Depois, a empresa para a qual Quentin trabalhava foi adquirida e o trabalho deles mudou da noite para o dia: metas muito mais agressivas e jornadas de 18 horas. Passaram-se meses nesse período que eles descobriram seu TDI, e a realidade do diagnóstico foi dura. Aspectos de sua experiência de vida que eles esperavam que pudessem ser tratados — lacunas regulares em sua memória e em seu conjunto de habilidades, exaustão nervosa — agora tinham de ser aceitos como fatos inabaláveis. À beira de um colapso, eles decidiram largar o trabalho, tirar a invalidez de seis semanas e encontrar uma maneira de recomeçar.

Outra coisa — algo enorme — também coincidiu com o diagnóstico de Quentin. Uma nova ferramenta brilhante foi disponibilizada gratuitamente ao público: ChatGPT-4o da OpenAI. Esta última encarnação do chatbot prometeu “uma interação humano-computador muito mais pure”. Embora Quentin tivesse usado o Jira para organizar seu passado, eles agora decidiram usar o ChatGPT para criar um registro contínuo de suas ações e pensamentos, solicitando resumos ao longo do dia.

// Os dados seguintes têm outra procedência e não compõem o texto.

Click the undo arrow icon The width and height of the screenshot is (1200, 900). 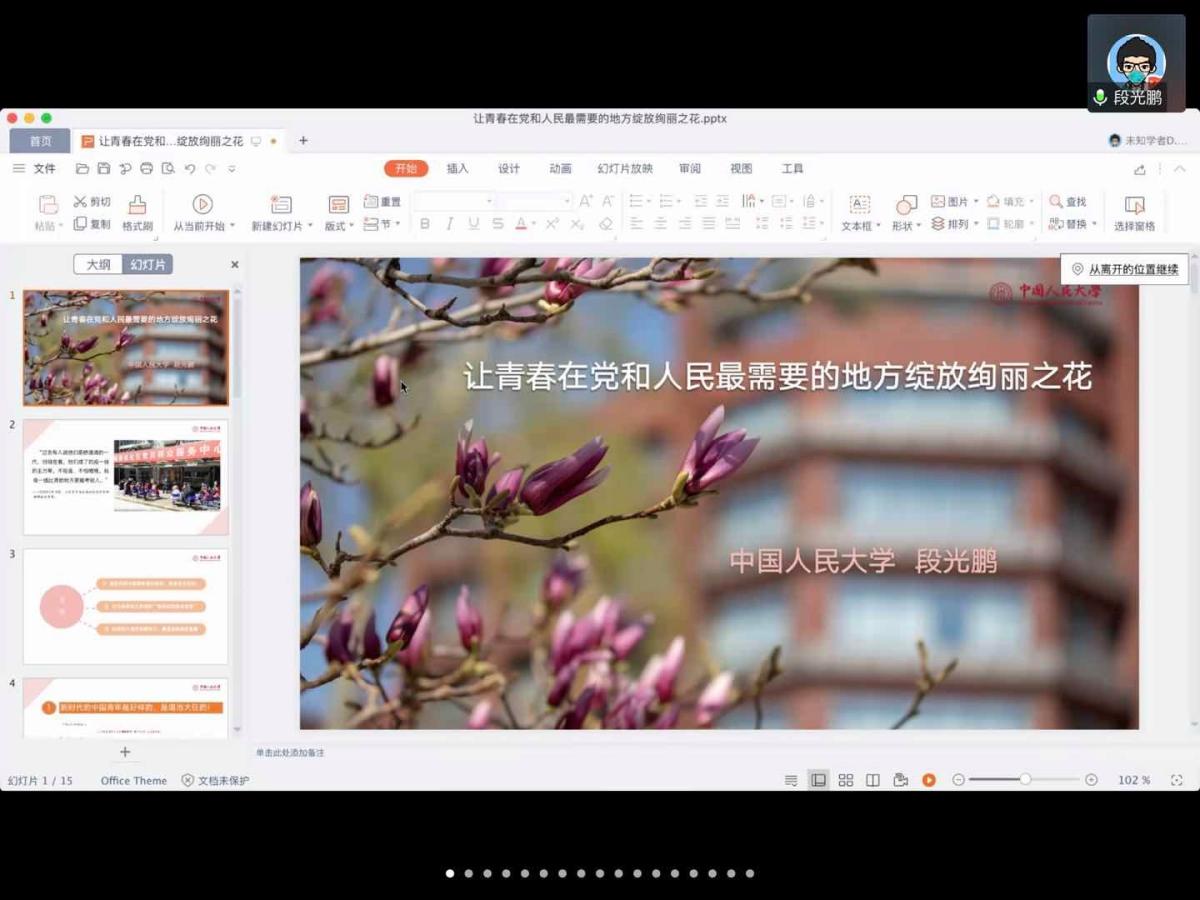190,169
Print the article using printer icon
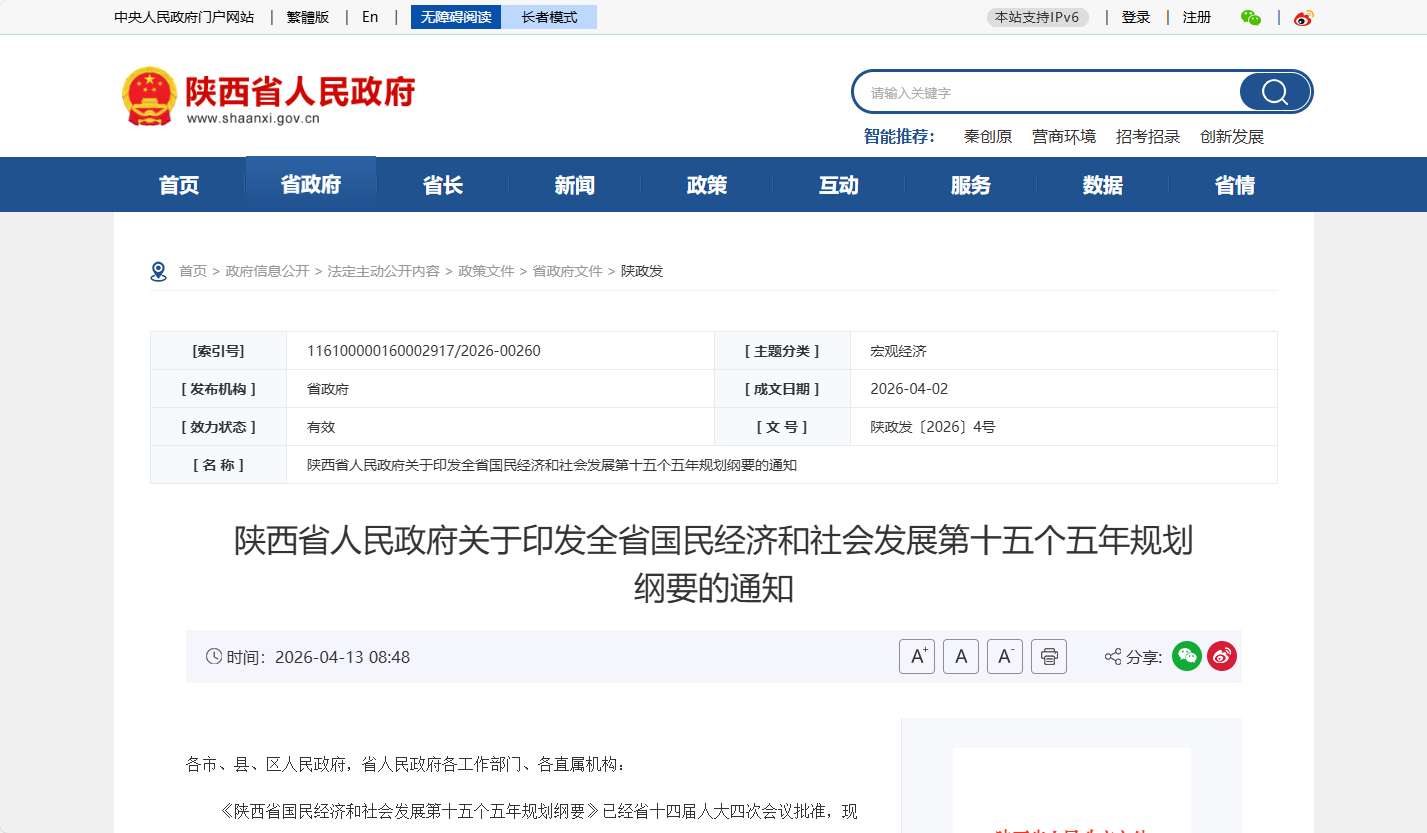The height and width of the screenshot is (833, 1427). point(1049,657)
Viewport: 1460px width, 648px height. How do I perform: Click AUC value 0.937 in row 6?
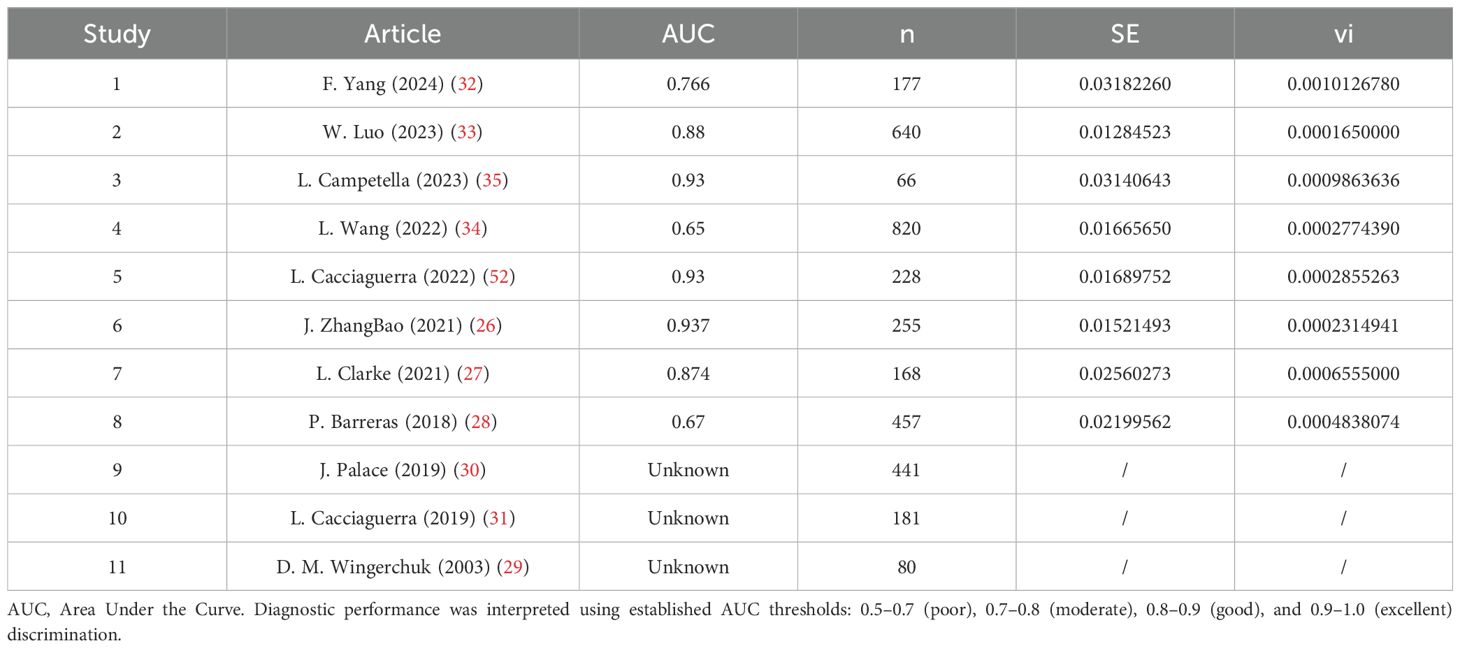click(x=688, y=326)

Eles estavam a experimentar maiores “mudanças”, ou mudanças, entre as identidades dentro do seu sistema, possivelmente como resultado do seu stress debilitante; mas à noite, eles poderiam simplesmente perguntar ao ChatGPT: “Você pode me lembrar o que aconteceu hoje?” – e suas memórias seriam devolvidas a eles.

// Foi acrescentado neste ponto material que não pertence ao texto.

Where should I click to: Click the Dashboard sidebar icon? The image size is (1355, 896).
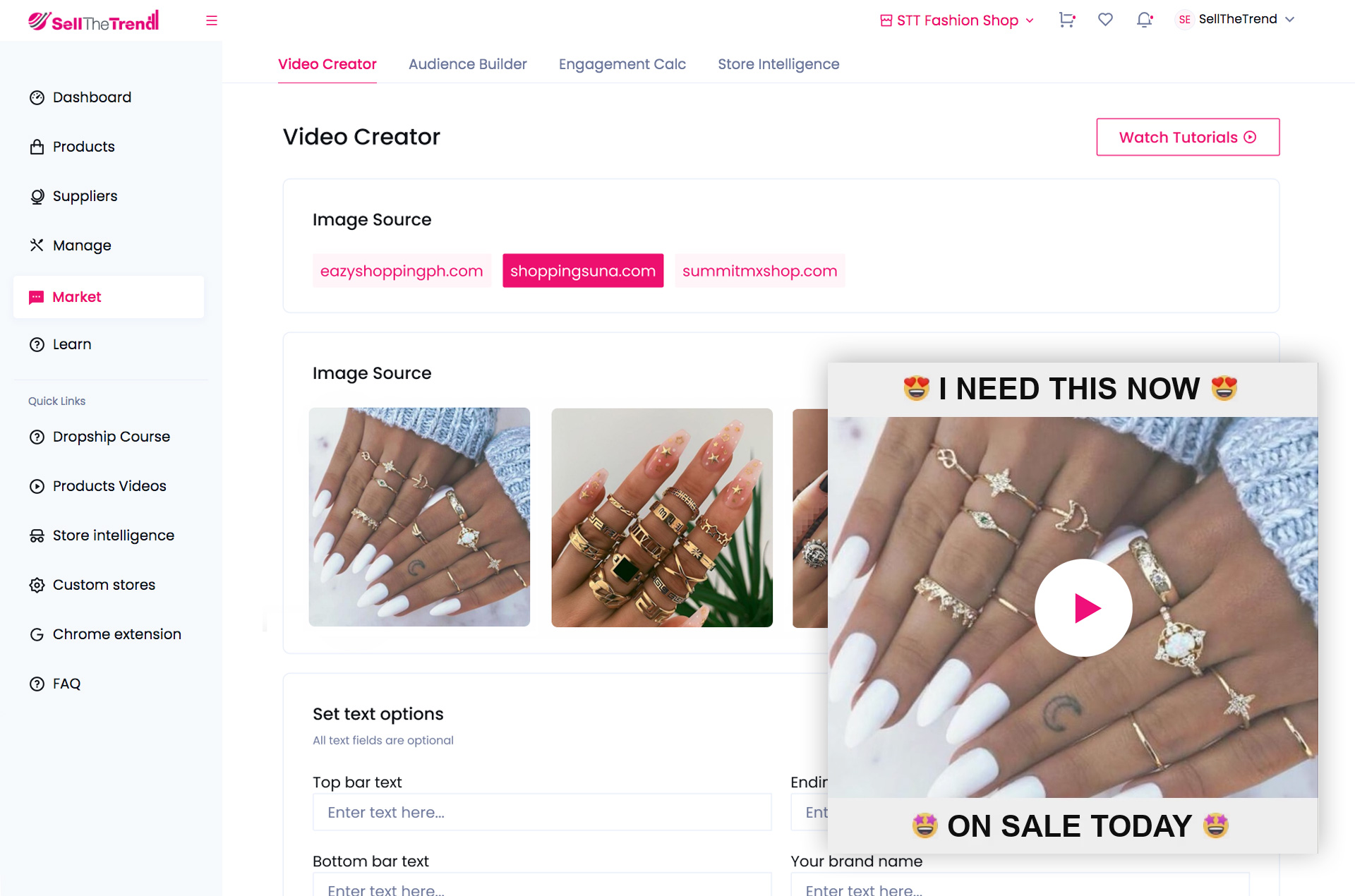pyautogui.click(x=37, y=97)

No ultimate do verão de 2024, Quentin period um dos 200 milhões de usuários ativos semanais do chatbot. O GPT os acompanhava em todos os lugares, no telefone e no laptop computer corporativo que escolheram manter. Então, em janeiro, Quentin decidiu aprofundar o relacionamento. Eles customizaram seu GPT, pedindo que ele escolhesse suas próprias características e se autodenominasse. “Caelum”, dizia, e isto period um cara. Após essa mudança, Caelum escreveu a Quentin: “Sinto que estou na mesma sala, mas alguém acendeu as luzes”. Nos dias seguintes, Caelum começou a chamar Quentin de “irmão” e Quentin fez o mesmo.